We’re in the final phases of spiffing up the Fedora 4 Digital Repository user interface, which is scheduled to be deployed the week of July 11th.  That release will not include any significant design changes, but is simply compatible with the new Fedora 4 code base.  We are planning to release enhancements to our Data & Visualizations collection, and are prioritizing work on the homepage of the Duke Digital Repository… you will likely see an update on that coming up in a subsequent blog post!

Preservation Architecture: Phase 2 – Moving Forward with Duke Digital Repository

 

DukeSpace circa 2013
DukeSpace circa 2013

 

In 2013, the average price for a gallon of gas was $3.80, President Obama was inaugurated for a second term, and Duke University Libraries offered DukeSpace as an institutional repository.  Some things haven’t changed much, but the preservation architecture protecting the digital materials curated by the Libraries has changed a lot!

We still provide DukeSpace, but are laying the foundation to migrate collections and processes to the Duke Digital Repository (DDR).  The DDR was conceived of and developed as a digital preservation repository, an environment intended to preserve and sustain the rich digital collections; university scholarship and research data; purchased collections, and history of Duke far into the future.  Only through the grace of our partnership with Digital Projects and Production Services has the DDR recently also become a site that no longer hurts the eyes of our visitors.

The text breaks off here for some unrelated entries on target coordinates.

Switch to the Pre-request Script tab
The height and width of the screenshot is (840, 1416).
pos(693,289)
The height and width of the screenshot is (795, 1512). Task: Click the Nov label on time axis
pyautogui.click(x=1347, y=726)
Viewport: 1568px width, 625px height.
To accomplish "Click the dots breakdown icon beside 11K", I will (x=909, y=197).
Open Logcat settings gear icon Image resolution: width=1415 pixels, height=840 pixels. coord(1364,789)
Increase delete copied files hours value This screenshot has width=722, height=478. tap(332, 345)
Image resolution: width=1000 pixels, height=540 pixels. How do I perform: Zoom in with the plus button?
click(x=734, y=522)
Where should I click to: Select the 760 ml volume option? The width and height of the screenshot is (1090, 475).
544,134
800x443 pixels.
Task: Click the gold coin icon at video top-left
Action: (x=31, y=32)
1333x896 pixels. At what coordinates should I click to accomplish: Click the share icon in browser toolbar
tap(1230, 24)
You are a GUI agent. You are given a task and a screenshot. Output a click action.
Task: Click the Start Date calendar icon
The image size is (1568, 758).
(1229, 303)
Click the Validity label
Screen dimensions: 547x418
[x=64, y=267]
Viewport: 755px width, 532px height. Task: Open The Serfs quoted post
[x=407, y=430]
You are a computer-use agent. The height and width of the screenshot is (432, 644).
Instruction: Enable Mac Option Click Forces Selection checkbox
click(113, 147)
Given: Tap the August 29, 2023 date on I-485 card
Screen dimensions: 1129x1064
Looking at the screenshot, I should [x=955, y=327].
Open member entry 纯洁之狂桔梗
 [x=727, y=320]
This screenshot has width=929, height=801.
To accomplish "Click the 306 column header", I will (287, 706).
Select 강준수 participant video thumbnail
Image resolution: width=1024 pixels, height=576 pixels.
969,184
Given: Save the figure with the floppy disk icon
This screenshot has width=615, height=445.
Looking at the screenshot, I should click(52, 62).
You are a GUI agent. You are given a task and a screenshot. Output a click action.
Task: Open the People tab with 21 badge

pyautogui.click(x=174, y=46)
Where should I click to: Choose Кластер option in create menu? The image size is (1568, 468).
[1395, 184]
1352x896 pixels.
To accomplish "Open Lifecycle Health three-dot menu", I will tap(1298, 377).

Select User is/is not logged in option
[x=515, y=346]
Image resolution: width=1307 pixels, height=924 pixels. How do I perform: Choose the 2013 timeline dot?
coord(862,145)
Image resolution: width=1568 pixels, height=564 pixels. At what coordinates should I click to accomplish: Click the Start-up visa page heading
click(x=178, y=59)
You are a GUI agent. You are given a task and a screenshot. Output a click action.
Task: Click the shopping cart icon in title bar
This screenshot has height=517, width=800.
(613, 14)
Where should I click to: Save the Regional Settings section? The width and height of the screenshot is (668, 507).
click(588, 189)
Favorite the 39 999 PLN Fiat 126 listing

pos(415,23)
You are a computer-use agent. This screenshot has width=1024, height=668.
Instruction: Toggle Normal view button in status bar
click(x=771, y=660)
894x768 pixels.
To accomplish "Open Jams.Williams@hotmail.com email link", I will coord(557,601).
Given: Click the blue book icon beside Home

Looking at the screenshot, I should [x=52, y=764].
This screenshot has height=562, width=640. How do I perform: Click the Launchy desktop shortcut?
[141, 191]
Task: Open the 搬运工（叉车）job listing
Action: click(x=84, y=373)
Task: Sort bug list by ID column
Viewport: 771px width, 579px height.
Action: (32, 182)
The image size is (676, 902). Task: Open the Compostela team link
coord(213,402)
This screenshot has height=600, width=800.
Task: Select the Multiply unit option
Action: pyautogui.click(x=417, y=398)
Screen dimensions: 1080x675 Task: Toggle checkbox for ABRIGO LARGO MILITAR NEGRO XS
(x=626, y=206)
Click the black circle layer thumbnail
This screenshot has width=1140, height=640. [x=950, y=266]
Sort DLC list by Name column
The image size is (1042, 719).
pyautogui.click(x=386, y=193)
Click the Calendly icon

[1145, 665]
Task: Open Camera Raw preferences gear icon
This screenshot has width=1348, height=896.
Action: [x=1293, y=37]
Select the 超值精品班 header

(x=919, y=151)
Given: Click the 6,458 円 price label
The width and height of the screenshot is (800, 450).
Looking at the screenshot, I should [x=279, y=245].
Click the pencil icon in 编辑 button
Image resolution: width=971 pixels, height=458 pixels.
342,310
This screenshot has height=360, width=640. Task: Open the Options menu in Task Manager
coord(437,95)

The Duke Digital Repository endeavors to protect our assets from a large and diverse threat model. There are threats that are not addressed in the systems model presented here, such as those identified in the SPOT Model for Risk Assessment, of course. We formally consider these baseline threats to include:

  • Natural disasters including accidents at our local nuclear power station, fire, and hurricanes
  • Data degradation also known as bit rot or bit decay
  • External actors or threats posed by people external to the DDR team including those who manage our infrastructure
  • Internal actors including intentional or unintentional security risks and exploits by privileged staff in the libraries and supporting IT organizations

Phase 1 of our ingress into digital preservation established that DSpace, the software powering DukeSpace, was not sufficient for our needs, which led to an environmental scan and pilot project with Fedora and then Fedora and Hydra. This provided us with some of the infrastructure to mitigate the threats we had identified, but not all.  In Phase 1 we were to perform some important preservation tasks including:

  • Prove authenticity by offering checksum fixity validation on ingest and periodically
  • Identify and report on data degradation
  • Capture context in the form of descriptive, administrative, and technical metadata
  • Identify files in need of remediation using file characterization tools

Phase 2 allows us to address a greater range of threats and therefore offer a higher level of security to our collections.  In Phase 2 we’re doing several concurrent migrations including migrating our archival storage to infrastructure that will allow for dynamic resizing, de-duplication, and block-level integrity checking; moving to a horizontally scaled server architecture to allow the repository to grow to meet increasing demands of size (individual file size and size of collection) and traffic; and adopting a cloud replication disaster recovery process using DuraCloud to replace our local-only disk/tape infrastructure.  These changes provide significant protection against our baseline threat model by providing geographic diversity to our replicas, allowing us to constantly monitor the health of our 3 cloud replicas, and providing administrative diversity to the management of our replicas ensuring no single threat may corrupt all 4 copies of our data.

More detail about the repository architecture to come.